North Korea poisoned it.

Google's Threat Intelligence Group has formally attributed a supply chain compromise of the Axios npm package to UNC1069, a financially motivated North Korean hacking group. The attack injected a malicious dependency called plain-crypto-js into Axios versions 1.14.1 and 0.30.4 on March 31, 2026, between 00:21 and 03:20 UTC. The implant, called WAVESHAPER.V2, gave attackers a backdoor into any system running the compromised versions.

But Axios was not alone. It was one piece of a far larger campaign.

1,700 Packages Across Four Languages

According to a report from the Security Alliance (SEAL), UNC1069 spread 1,700 malicious packages across npm, PyPI, Go, and Rust package registries between February 6 and April 7, 2026. The group impersonated legitimate services like Microsoft Teams and Zoom to trick package maintainers into handing over account credentials. SEAL blocked 164 domains linked to the operation in that period alone.

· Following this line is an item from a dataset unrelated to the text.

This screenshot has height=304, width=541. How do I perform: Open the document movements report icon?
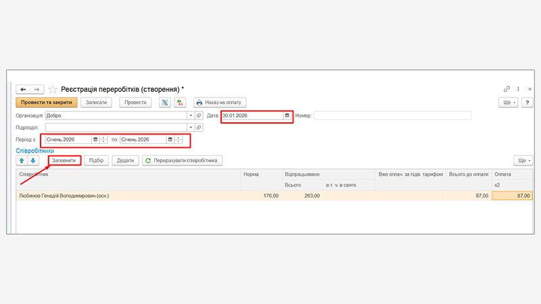[165, 103]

The scale is staggering. This is not a targeted hack against a single company. This is a state-sponsored attack on the software supply chain itself, targeting the foundational packages that millions of developers trust implicitly every time they run npm install.

Why AI Makes This Worse

Here is the angle that should keep AI company security teams awake tonight. The vibe coding revolution has created millions of new developers who install packages they have never reviewed. AI coding assistants suggest dependencies constantly. Claude Code, GitHub Copilot, and Cursor all recommend packages based on popularity and context, not security audits. When an AI assistant suggests importing Axios, nobody questions it. It is one of the most trusted packages in the ecosystem.

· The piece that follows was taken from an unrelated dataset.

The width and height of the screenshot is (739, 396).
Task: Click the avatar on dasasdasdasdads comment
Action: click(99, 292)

That trust is now a vulnerability. The same AI tools that are making software development faster are also making supply chain attacks more effective. Every vibe-coded app, every AI-generated project, every quickly prototyped startup that auto-installs popular packages is a potential target. And North Korea is not the only threat actor watching.

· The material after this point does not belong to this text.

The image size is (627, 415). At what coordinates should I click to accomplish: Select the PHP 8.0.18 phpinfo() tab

The Axios compromise was caught relatively quickly and patched. But UNC1069 had two months and 1,700 packages to work with. How many organizations downloaded compromised code before the fix? How many still have not updated? Those are the questions nobody at Google, Microsoft, or npm wants to answer publicly right now.

The AI-accelerated development era is producing code faster than any security team can review it. North Korea just proved it can exploit that gap at industrial scale. First reported by The Hacker News, with attribution confirmed by Google Threat Intelligence Group.